Catalani’s La Wally is
an opera best known for just one aria – the strange and hauntingly beautiful “Ebben! Ne andrò lontana,” – but it’s far from
being a one-hit wonder.  It’s full of
great tunes and fine vocal opportunities, while dramatically leaving
something to be desired.  The finale is
an alpine avalanche, which is never going to be easy to carry off, no matter
how stylized the staging.

Alfredo Catalani was a near
contemporary of Puccini’s.  Only four
years separate them and they even came from the same town, so rivalry was
inevitable.  It was Catalani’s premature
death at the age of 39 that prevented an all out battle between the composers,
with his operatic triumph preceding Manon Lescaut by only a
year.  Puccini had hardly got started by
then.

Catalani’s librettist was none
other than Luigi Illica who was soon to change his allegiance to Puccini and go
on to collaborate on La bohème, Tosca and
Madama Butterfly
It’s perhaps fair to say that as early as 1892, with La
Wally
, he was still learning his craft.

Gweneth Ann-Jeffers returns to
Holland Park to play the tomboyish heroine, following the acclaim of her
Leonora in La forza del Destino here last season.  Many people who are familiar with the score will
no doubt know it from the Decca recording with the late, great Renata Tebaldi
and vocally Jeffers almost gives her a run for her money (praise doesn’t come
any higher than that).  Physically, she’s
a little more awkward, especially in her male garb in the first act
which oddly echoes that of the trouser role Walter (Alinka Kozari).

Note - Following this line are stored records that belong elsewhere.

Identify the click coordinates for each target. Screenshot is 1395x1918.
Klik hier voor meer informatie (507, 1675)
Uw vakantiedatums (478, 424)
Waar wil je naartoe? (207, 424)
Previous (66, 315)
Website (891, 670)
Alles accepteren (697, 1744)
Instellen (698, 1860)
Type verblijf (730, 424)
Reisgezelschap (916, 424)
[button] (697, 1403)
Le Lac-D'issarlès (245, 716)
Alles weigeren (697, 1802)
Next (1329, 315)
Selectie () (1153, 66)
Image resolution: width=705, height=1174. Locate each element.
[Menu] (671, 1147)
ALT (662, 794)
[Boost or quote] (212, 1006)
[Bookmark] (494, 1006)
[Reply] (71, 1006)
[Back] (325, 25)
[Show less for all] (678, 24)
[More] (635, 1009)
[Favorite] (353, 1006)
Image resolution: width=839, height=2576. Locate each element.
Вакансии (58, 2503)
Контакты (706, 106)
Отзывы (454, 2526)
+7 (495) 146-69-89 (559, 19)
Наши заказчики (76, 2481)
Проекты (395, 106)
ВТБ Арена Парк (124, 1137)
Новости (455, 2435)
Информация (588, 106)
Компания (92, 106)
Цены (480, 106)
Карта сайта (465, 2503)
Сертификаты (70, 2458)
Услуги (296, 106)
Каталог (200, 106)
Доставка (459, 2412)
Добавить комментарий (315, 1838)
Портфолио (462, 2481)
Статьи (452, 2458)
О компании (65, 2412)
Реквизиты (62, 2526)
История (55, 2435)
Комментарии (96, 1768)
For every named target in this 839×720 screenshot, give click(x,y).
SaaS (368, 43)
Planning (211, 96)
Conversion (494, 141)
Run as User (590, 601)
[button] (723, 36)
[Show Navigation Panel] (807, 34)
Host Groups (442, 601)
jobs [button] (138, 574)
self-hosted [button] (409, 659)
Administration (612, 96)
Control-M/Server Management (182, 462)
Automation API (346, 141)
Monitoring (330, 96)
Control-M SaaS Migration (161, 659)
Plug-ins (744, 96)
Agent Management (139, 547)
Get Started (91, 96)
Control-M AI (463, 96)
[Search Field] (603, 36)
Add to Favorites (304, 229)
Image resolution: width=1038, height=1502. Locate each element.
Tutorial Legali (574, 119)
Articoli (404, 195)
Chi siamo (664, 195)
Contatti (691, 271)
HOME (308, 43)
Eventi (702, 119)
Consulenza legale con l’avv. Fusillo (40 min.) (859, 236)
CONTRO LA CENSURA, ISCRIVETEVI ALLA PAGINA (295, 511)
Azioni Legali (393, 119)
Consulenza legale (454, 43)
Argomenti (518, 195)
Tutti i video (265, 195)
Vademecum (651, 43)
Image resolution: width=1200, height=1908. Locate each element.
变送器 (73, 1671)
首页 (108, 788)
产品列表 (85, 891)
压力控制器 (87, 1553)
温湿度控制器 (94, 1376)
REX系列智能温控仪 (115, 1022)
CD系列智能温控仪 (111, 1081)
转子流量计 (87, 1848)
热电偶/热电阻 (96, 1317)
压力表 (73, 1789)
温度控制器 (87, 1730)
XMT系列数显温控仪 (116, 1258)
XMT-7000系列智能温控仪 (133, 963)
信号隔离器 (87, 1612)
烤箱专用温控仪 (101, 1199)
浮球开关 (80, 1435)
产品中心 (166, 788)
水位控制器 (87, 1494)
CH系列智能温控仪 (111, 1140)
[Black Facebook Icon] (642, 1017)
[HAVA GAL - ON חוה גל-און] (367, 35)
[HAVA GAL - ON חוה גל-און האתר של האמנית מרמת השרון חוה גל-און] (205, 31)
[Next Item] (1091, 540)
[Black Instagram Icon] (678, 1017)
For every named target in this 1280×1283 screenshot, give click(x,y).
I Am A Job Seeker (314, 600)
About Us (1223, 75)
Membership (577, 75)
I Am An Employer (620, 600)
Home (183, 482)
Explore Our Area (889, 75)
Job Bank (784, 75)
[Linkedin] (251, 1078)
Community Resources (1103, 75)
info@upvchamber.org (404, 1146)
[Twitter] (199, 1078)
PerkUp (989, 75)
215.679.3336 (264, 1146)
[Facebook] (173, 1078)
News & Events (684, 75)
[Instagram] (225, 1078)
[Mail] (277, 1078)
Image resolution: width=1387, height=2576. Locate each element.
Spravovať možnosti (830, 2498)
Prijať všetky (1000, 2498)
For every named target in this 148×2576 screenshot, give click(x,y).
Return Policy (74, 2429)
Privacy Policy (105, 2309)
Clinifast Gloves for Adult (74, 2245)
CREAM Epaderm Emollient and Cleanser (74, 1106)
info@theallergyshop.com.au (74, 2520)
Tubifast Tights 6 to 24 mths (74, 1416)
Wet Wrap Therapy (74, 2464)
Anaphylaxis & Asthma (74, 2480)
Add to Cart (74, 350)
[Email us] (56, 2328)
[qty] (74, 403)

But then there’s something a bit
gawky about the whole production.  I
don’t think I’ve ever been so aware before of how wide the stage is at Holland
Park and how much hoofing the singers have to do to cover the distance. 

A system of canvas and ropes on
pulleys serves to represent the mountainous setting and in the prelude to Act 3
we’re given a positive alpine ballet, as acres of smudged white rise and fall. Director
Martin Lloyd-Evans updates the action to the 30s or 40s (though not a Nazi uniform in sight, I hasten to add) and, with designer
Jamie Vartan, evokes an effective bier keller in the second act, using the
front of the house itself. 
The deployment of a wispy guiding spirit, who comes into her own at the
finale, is less successful.

Tenor Adrian Dwyer is pleasant
as the caddish Hagenbach and, in another ambiguously sympathetic role,
Stephen Gadd is outstandingly good as Gellner, the hapless love rival.  Stephen Richardson’s Stromminger is
particularly vicious, lashing out at his daughter at every provocation. 

There’s a spirited performance of
the score from the City of London Sinfonia under Peter Robinson and, once
again, Opera Holland Park has gone where other opera companies don’t dare.  Amazingly this marvelous work, with all its
flaws, has never been fully staged in the UK before and this is another
valuable addition to the company’s adventurous repertoire.